I definitely felt like a pussy for: a) paying for services not rendered, b) succumbing to fear of the unknown, c) succumbing to fear in general. However, I was: a) 19 years old, b) it wasn’t that unknown what would have happened if I opted to take the “go fuck yourself” route, c) I knew I was in the Death Wish phase of my life, hence the choice to even retrieve the gun from the car, so I was even more conscious of my actions, d) Fuck principalities; It wasn’t my money, e) they did show up ready and willing to perform and f) how would my ego feel if had to perform in front of only 14 people (probably about as bad as throwing a party and having only 14 people show).

The funny thing about is, through all that excitement, all my close friends would’ve probably voted me “Least Likely to Ever See the Inside of a Prison Let Alone Brandish a Firearm”, and they would be right. I have never been arrested or even seen the inside of a precinct let alone a holding cell or jail (so much for my street cred).
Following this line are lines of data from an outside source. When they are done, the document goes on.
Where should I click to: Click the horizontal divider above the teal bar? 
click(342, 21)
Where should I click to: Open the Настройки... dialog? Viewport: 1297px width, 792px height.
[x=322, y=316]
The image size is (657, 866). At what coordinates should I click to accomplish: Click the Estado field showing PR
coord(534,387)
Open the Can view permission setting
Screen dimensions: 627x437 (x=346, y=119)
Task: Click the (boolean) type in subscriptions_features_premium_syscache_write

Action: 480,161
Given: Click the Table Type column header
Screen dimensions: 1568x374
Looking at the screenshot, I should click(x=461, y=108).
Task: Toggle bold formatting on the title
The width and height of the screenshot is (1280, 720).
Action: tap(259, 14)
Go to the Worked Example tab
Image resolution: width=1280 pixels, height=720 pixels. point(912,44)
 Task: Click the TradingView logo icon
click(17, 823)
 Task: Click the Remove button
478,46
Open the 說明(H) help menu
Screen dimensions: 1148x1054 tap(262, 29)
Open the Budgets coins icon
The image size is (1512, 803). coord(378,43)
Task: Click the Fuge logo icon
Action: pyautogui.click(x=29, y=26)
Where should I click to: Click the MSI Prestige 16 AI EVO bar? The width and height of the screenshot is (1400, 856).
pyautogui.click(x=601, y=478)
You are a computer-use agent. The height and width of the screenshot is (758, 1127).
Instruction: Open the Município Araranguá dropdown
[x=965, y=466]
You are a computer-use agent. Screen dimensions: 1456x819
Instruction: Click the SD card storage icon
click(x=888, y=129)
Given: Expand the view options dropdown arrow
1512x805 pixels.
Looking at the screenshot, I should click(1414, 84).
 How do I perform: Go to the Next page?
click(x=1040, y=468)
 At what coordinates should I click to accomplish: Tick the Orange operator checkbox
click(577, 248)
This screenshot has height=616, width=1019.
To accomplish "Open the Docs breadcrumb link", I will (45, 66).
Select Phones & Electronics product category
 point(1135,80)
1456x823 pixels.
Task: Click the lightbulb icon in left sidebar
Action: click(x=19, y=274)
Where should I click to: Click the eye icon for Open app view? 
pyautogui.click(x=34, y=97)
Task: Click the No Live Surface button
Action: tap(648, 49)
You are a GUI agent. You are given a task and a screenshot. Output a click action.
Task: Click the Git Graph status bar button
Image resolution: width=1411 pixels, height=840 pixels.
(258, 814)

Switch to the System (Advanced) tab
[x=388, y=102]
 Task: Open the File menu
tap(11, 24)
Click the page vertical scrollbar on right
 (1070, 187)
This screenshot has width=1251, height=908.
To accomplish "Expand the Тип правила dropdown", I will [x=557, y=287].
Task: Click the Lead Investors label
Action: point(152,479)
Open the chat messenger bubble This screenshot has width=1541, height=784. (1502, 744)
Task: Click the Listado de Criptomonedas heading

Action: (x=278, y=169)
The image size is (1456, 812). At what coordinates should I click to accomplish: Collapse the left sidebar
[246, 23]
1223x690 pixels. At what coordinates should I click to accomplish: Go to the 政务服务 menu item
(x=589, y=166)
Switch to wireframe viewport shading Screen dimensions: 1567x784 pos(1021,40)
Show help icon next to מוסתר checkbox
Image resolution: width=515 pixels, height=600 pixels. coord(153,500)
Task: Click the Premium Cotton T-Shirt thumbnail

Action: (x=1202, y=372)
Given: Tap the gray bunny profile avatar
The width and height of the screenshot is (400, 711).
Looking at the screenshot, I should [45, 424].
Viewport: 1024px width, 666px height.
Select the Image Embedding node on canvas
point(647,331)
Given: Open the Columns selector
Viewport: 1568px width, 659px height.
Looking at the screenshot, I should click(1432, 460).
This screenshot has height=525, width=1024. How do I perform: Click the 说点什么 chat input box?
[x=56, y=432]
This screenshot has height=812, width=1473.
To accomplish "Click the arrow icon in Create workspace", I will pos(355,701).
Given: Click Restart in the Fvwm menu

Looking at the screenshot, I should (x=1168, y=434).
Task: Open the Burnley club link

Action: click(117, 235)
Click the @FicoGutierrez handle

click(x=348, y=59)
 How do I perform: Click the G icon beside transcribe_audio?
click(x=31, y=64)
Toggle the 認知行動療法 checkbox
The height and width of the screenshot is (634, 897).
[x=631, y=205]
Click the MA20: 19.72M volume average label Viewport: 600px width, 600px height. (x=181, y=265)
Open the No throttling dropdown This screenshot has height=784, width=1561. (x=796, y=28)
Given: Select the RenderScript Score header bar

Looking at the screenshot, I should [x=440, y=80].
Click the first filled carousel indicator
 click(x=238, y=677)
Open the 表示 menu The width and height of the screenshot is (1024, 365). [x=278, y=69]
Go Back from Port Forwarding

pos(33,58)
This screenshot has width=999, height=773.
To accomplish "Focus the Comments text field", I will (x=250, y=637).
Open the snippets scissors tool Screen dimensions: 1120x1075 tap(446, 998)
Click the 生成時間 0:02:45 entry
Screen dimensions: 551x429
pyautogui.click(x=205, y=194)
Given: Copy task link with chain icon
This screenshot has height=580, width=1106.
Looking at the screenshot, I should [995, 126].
But you never know who is in the wrong frame of mind on any given day, so it is probably always best to just take it the fuck easy! The moral of the story here is Don’t ever book Mic Geronimo for your Halloween parties!

Sidebar: Would I have really shot him if we all started fighting? Honestly, who knows? If you asked me if I‘d be in a position to shoot a rapper in the first place, I would’ve probably chased your crazy bald head out town, but ain’t life grand? All I know is that guns change options, and if you live long enough, you learn the answers to all sorts of questions you never imagined the universe would ask in your wildest dreams. Sidebar complete.